[Collected data entries]
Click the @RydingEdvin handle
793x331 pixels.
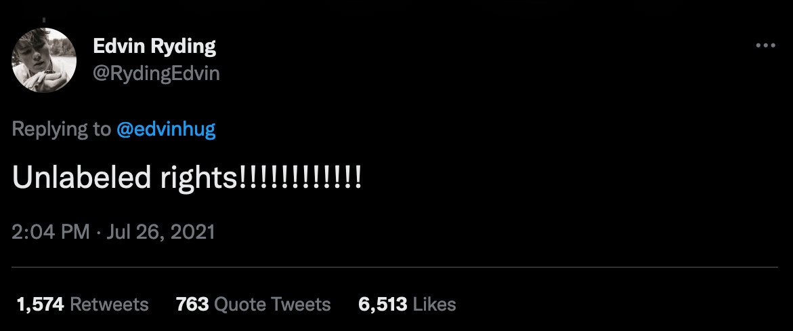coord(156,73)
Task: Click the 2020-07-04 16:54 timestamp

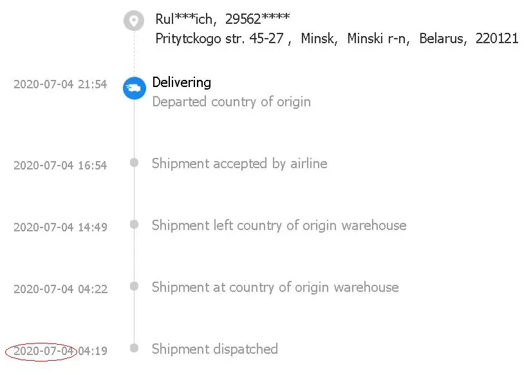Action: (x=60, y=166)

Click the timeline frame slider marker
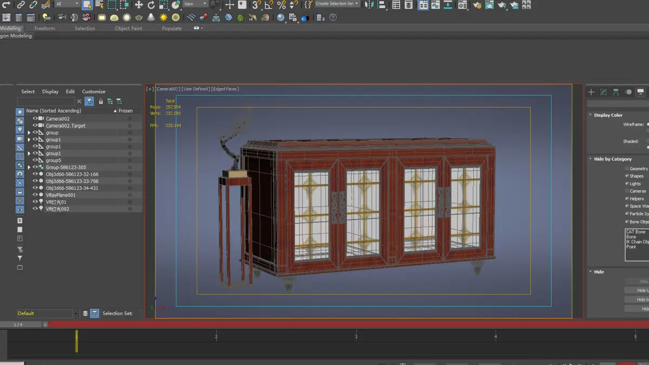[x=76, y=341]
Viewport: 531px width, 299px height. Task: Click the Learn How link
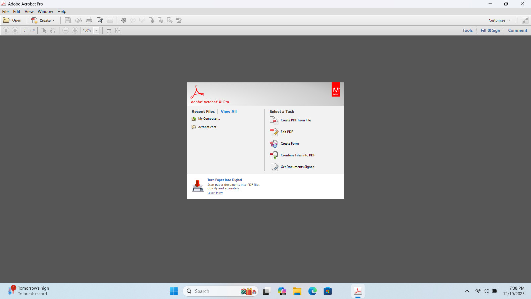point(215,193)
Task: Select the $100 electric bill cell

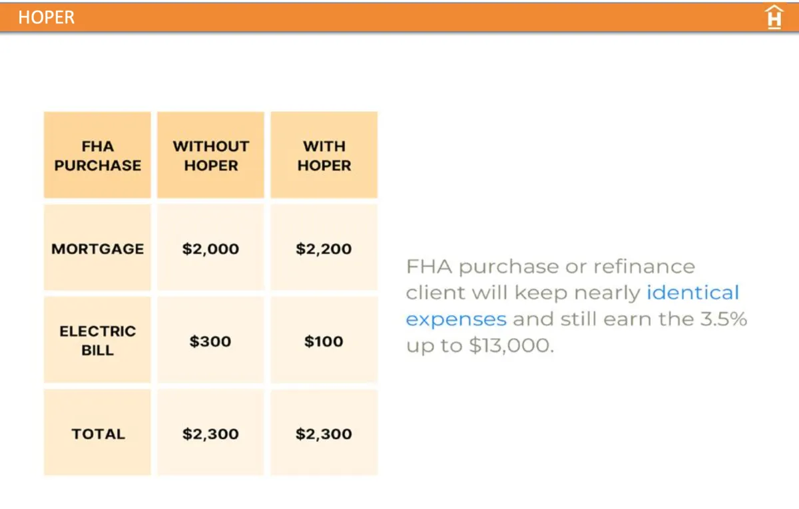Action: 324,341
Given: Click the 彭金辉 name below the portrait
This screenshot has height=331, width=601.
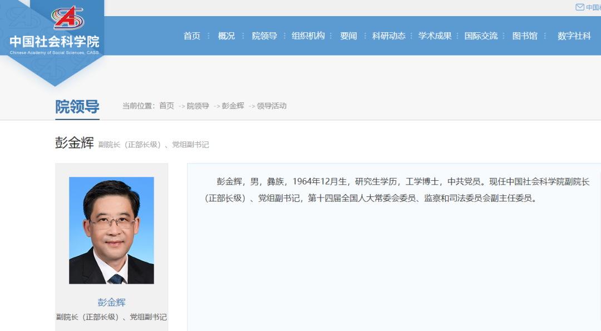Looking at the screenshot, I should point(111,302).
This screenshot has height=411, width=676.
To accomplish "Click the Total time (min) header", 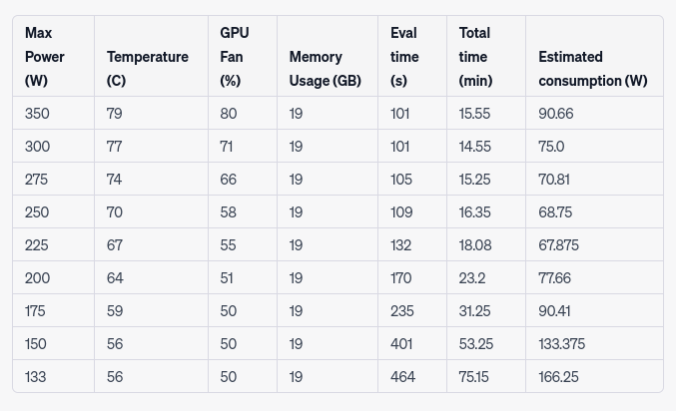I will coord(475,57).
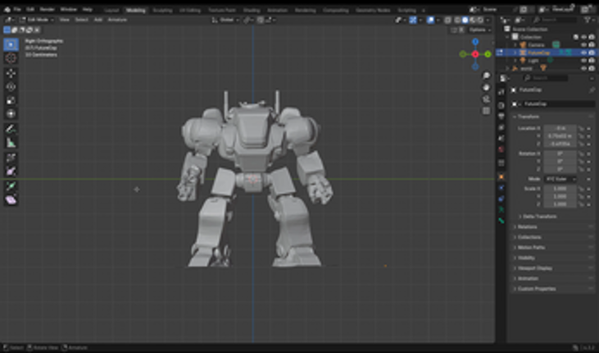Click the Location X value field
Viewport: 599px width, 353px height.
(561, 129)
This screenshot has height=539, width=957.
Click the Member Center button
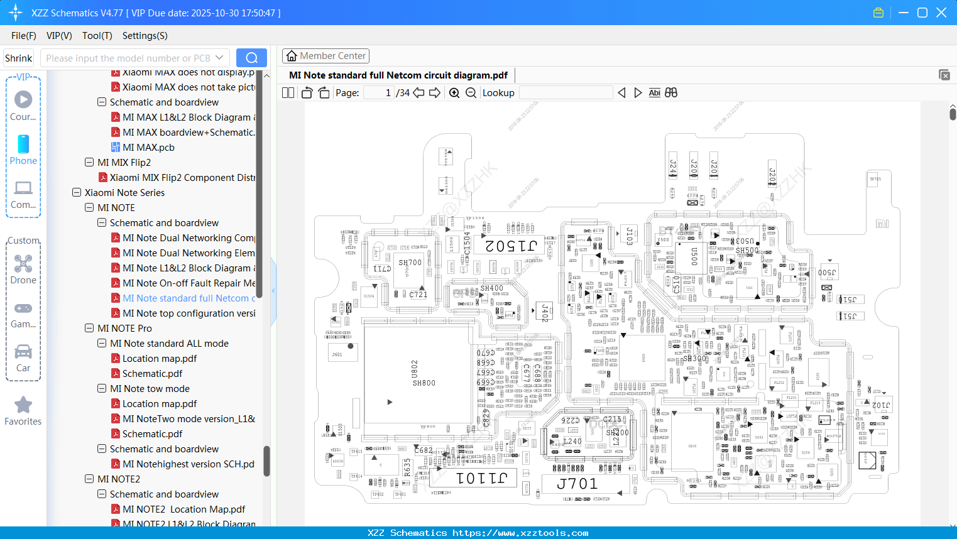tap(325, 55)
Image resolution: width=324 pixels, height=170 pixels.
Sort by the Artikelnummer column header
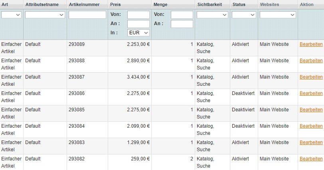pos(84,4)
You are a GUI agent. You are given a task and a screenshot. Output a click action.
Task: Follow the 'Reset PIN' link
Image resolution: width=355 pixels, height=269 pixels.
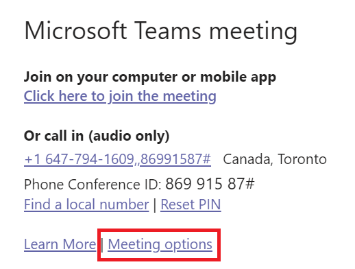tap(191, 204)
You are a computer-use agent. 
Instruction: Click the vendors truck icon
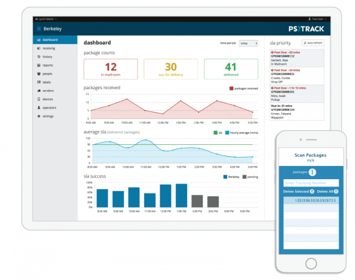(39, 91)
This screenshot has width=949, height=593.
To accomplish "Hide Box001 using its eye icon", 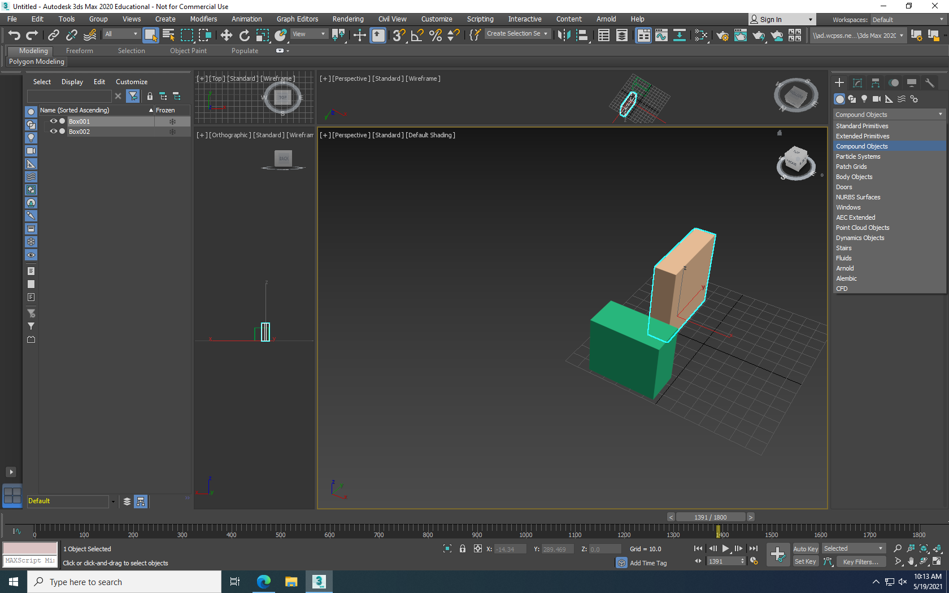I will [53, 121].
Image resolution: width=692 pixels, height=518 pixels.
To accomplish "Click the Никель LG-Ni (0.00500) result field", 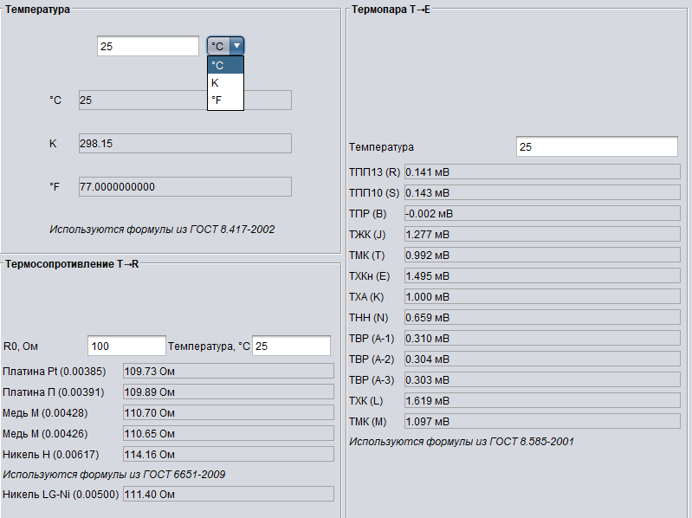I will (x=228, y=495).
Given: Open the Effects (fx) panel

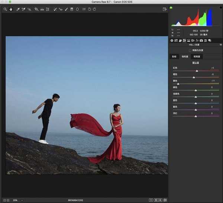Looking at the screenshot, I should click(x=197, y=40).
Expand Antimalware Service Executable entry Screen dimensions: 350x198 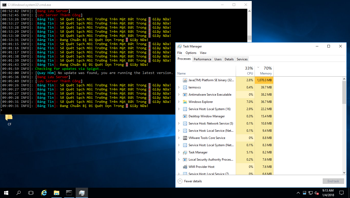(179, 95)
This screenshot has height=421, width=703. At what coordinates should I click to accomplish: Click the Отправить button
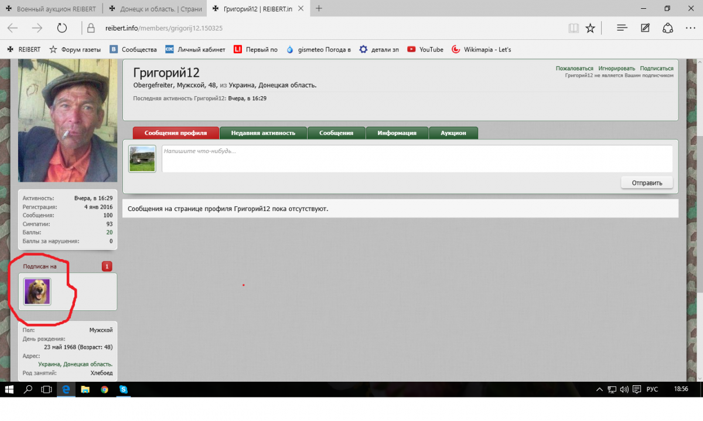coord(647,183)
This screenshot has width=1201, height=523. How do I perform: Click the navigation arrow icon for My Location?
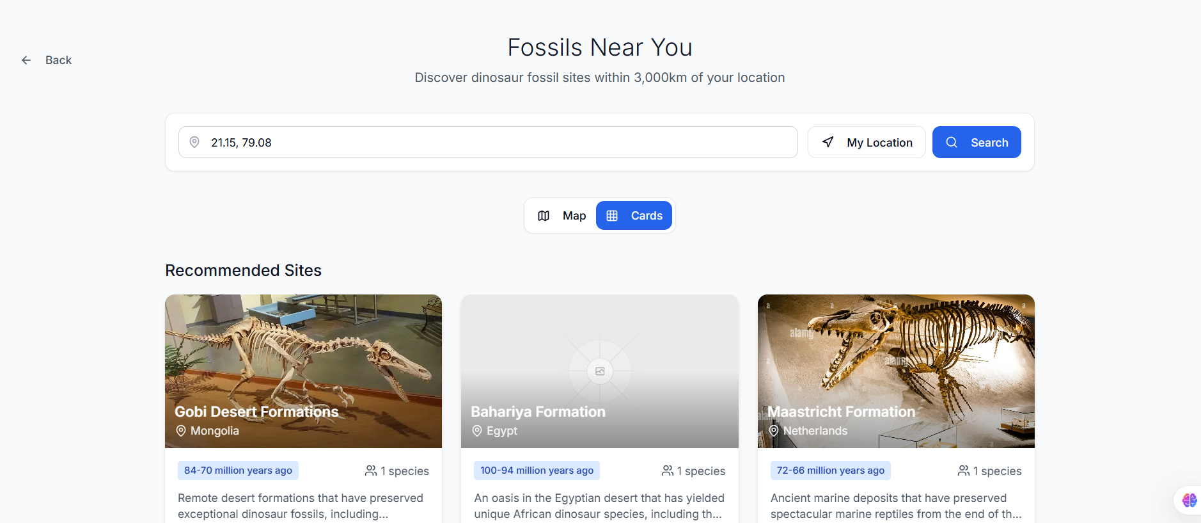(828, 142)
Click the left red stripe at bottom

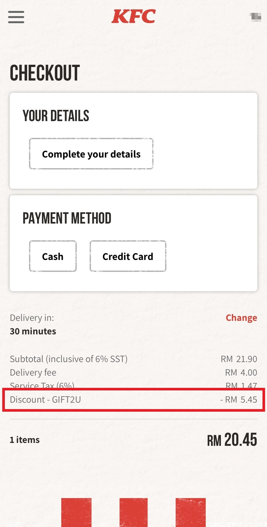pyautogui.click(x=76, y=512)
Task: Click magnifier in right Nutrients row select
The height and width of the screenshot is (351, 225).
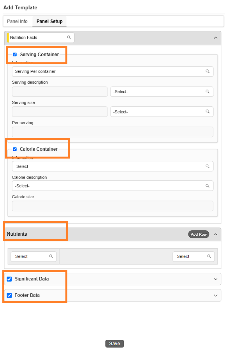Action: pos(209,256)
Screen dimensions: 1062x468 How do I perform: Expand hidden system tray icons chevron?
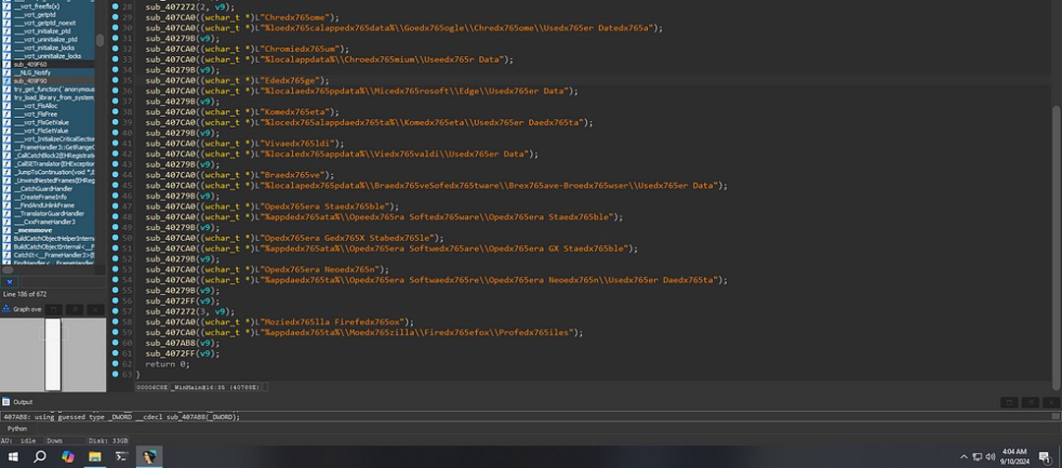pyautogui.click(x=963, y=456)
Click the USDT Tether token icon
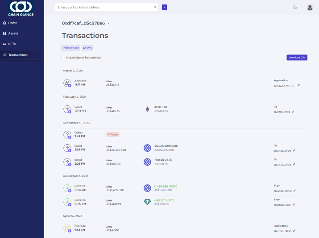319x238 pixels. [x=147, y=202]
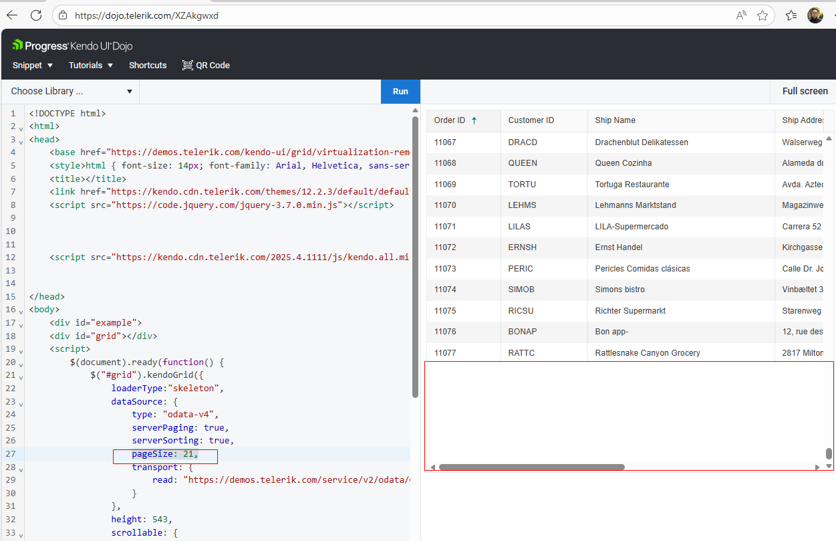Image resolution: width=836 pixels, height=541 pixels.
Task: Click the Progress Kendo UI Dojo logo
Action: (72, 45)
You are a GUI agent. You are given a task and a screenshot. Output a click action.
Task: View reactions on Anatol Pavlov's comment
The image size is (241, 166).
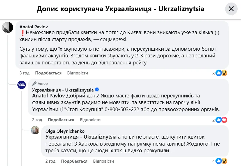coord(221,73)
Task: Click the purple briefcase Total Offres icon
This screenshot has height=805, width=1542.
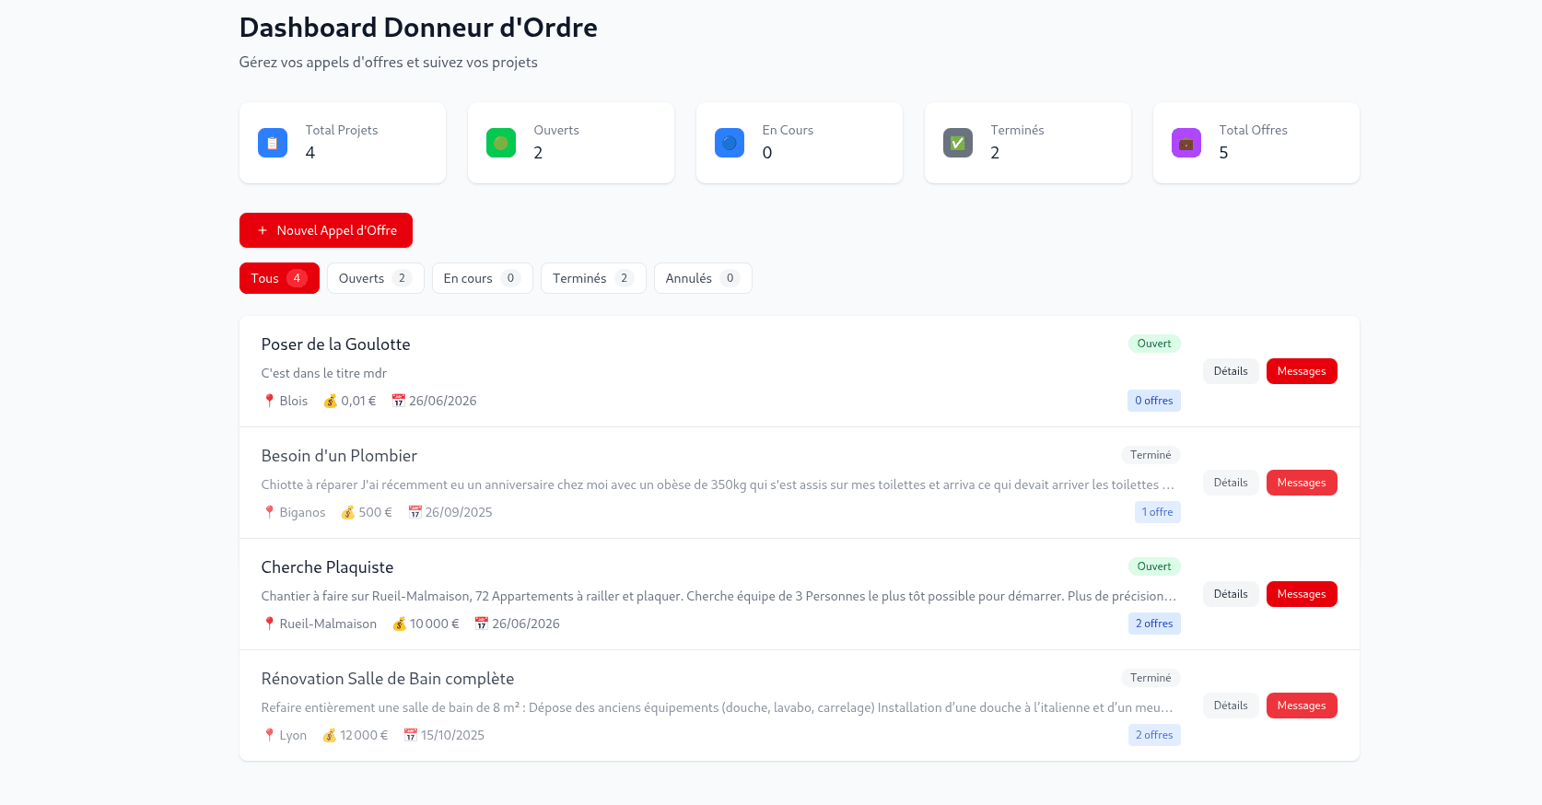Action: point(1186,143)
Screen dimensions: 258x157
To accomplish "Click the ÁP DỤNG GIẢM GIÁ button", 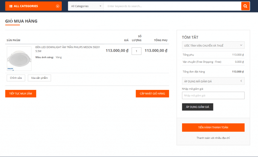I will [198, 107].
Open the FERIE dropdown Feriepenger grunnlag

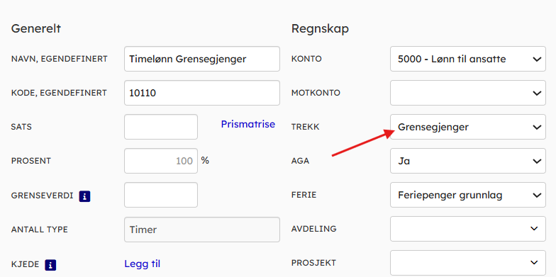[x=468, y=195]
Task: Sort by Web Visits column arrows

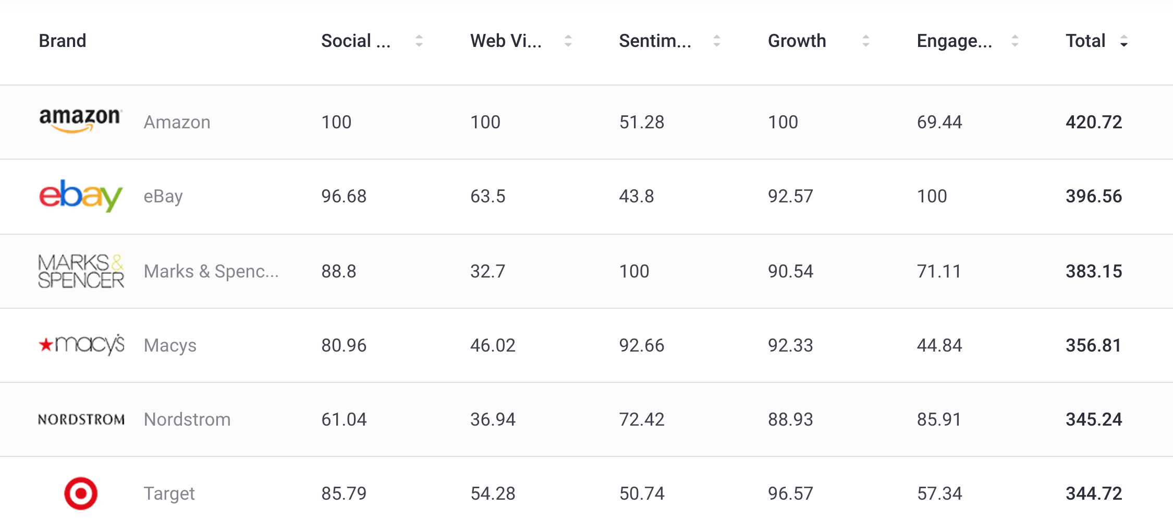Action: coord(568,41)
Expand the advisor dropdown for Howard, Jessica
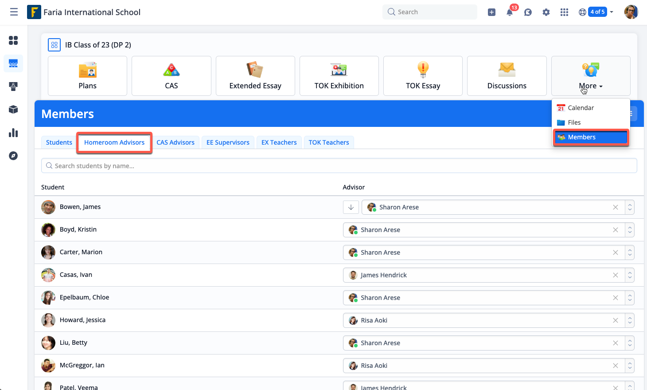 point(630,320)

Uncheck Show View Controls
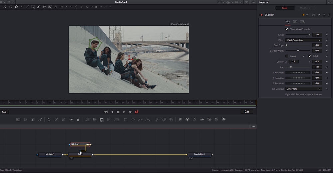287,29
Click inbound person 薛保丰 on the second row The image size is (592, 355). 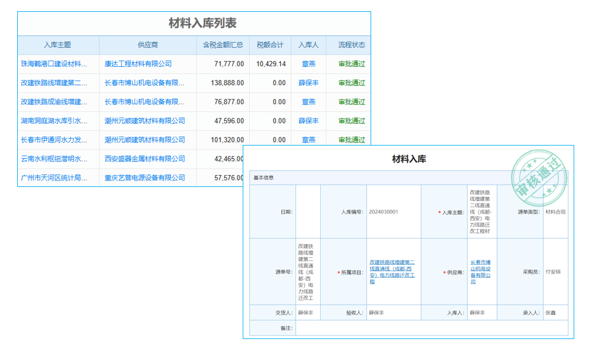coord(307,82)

● What is needed
Using the data above, retype exactly and only the lines from the one containing "This screenshot has height=539, width=957." up to and including the one containing "This screenshot has width=949, height=593.", with no pictures carried over.

● Completed exercise
This screenshot has height=539, width=957.
Click the Member Center button
tap(325, 55)
Image resolution: width=324 pixels, height=170 pixels.
Sort by the Artikelnummer column header
pos(84,4)
You are a GUI agent. You are given a task and a screenshot. Output a click action.
Task: Follow the 'Reset PIN' link
Image resolution: width=355 pixels, height=269 pixels.
tap(191, 204)
You are a computer-use agent. 
Instruction: Click the vendors truck icon
(39, 91)
This screenshot has width=949, height=593.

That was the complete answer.